- [Data under study]
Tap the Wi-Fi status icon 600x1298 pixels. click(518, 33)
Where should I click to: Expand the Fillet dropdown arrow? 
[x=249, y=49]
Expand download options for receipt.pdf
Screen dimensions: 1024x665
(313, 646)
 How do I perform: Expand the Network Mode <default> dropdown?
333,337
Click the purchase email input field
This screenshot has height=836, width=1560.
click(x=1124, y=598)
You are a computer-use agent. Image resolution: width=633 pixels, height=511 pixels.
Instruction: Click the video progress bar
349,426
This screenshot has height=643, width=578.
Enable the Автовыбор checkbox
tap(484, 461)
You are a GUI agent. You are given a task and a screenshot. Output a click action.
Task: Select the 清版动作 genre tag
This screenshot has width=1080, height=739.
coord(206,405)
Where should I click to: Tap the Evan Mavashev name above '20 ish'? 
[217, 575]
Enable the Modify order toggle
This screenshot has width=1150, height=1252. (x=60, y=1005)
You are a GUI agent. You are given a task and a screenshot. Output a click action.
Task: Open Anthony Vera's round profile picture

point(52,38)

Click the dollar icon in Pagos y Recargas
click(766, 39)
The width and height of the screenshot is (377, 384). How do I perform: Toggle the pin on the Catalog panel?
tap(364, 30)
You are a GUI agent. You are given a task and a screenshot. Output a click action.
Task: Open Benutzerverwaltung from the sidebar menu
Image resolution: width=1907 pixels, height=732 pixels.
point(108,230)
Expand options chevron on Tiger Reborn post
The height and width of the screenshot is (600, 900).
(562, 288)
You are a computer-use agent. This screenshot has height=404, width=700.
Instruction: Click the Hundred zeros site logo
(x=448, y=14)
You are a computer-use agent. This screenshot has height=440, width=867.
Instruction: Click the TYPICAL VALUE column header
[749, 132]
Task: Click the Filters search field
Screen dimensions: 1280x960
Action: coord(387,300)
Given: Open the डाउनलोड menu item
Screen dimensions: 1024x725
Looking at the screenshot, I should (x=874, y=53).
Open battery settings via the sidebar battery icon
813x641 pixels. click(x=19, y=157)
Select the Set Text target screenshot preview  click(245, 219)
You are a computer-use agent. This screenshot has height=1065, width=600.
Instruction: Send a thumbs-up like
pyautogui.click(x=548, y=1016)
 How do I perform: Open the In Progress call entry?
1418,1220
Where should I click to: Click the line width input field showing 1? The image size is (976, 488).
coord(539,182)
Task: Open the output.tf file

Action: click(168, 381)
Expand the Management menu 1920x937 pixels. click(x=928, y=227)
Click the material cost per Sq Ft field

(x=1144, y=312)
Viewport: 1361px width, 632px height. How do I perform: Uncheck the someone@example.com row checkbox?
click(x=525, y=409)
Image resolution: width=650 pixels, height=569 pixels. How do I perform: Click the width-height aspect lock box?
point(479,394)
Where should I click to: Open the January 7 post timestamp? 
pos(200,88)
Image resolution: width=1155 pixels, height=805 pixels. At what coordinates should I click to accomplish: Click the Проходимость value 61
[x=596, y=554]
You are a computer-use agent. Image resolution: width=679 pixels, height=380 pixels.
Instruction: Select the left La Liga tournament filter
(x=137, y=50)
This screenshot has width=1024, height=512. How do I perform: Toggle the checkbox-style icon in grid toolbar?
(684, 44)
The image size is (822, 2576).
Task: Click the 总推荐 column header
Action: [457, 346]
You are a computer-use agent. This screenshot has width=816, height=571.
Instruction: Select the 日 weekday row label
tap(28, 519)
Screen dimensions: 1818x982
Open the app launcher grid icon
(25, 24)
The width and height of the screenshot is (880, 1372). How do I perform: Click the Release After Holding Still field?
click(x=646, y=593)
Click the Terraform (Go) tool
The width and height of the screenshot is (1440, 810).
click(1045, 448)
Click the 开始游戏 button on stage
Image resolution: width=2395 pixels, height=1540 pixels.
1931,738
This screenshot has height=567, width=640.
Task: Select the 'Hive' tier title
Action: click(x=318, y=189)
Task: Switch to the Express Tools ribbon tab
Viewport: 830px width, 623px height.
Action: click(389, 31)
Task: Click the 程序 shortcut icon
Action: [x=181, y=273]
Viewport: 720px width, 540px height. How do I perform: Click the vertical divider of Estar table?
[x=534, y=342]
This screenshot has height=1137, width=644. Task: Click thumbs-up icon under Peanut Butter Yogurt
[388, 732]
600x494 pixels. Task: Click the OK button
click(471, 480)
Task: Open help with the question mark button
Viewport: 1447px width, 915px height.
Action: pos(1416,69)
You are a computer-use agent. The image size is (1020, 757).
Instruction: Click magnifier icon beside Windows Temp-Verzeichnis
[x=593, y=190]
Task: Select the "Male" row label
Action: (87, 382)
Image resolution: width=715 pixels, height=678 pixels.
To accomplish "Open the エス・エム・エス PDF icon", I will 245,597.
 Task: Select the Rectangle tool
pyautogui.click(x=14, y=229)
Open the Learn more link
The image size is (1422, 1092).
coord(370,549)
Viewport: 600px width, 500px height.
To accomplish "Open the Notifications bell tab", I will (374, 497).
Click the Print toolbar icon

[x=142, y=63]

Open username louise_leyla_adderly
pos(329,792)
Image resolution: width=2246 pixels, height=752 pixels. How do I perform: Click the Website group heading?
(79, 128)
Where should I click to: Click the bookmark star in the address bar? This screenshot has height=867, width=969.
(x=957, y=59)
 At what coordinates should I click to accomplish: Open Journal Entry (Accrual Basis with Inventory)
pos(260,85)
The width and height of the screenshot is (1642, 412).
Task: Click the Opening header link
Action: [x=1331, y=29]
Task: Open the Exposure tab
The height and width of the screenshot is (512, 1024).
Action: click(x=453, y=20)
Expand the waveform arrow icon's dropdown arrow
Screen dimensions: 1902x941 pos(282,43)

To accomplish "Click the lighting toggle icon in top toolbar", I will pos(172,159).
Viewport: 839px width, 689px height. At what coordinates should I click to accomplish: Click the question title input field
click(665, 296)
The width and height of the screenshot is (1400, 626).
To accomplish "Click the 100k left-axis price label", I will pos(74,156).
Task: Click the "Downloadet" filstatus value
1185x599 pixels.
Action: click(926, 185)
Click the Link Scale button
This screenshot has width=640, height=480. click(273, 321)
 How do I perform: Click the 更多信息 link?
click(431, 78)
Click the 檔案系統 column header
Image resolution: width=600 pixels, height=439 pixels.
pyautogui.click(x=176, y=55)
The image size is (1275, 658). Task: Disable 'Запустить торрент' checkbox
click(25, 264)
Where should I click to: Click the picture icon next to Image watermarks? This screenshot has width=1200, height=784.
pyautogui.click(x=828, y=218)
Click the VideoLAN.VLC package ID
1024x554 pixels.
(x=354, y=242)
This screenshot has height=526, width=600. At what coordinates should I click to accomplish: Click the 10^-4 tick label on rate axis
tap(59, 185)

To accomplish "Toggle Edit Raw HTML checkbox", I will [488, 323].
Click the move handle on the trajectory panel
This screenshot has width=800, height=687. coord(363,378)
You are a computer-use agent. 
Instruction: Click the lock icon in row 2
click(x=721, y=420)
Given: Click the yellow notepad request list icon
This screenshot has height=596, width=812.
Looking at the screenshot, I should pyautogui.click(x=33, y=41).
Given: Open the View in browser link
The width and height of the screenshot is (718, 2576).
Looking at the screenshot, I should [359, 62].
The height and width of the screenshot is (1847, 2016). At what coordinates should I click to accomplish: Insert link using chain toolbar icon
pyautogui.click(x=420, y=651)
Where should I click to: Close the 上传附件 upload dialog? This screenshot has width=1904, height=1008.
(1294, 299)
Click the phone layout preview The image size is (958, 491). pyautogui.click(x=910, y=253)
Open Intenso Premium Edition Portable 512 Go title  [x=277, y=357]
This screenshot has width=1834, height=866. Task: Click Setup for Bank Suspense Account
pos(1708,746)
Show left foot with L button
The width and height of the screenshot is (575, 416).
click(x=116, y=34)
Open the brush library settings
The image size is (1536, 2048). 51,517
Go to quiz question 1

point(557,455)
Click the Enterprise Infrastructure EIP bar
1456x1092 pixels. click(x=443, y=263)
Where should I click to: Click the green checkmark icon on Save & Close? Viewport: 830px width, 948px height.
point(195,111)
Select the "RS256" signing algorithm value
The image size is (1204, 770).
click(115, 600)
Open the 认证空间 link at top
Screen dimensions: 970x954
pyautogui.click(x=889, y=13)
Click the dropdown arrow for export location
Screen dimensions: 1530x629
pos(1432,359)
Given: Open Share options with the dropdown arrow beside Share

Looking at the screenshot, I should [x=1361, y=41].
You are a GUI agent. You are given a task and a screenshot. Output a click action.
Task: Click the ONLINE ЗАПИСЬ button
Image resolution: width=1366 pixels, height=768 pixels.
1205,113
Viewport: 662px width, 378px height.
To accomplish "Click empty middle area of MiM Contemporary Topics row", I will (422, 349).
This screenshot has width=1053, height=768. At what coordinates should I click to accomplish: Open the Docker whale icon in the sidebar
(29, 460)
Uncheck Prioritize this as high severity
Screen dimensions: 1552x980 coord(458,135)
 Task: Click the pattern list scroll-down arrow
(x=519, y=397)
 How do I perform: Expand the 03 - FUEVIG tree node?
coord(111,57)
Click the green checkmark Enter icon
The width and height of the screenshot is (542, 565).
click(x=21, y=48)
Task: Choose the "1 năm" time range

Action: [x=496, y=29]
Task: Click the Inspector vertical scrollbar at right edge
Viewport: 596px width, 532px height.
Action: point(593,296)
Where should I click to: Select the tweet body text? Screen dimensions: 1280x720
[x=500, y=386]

- [What is expected] Would you copy out exactly the lines above that start at the one containing "This screenshot has width=1080, height=739." and end at the one containing "Task: Open Benutzerverwaltung", inclusive?

- [Response area]
This screenshot has width=1080, height=739.
coord(206,405)
Where should I click to: Tap the Evan Mavashev name above '20 ish'? 
[217, 575]
Enable the Modify order toggle
This screenshot has width=1150, height=1252. (x=60, y=1005)
You are a GUI agent. You are given a task and a screenshot. Output a click action.
Task: Open Anthony Vera's round profile picture

point(52,38)

Click the dollar icon in Pagos y Recargas
click(766, 39)
The width and height of the screenshot is (377, 384). How do I perform: Toggle the pin on the Catalog panel?
tap(364, 30)
You are a GUI agent. You are given a task and a screenshot. Output a click action.
Task: Open Benutzerverwaltung from the sidebar menu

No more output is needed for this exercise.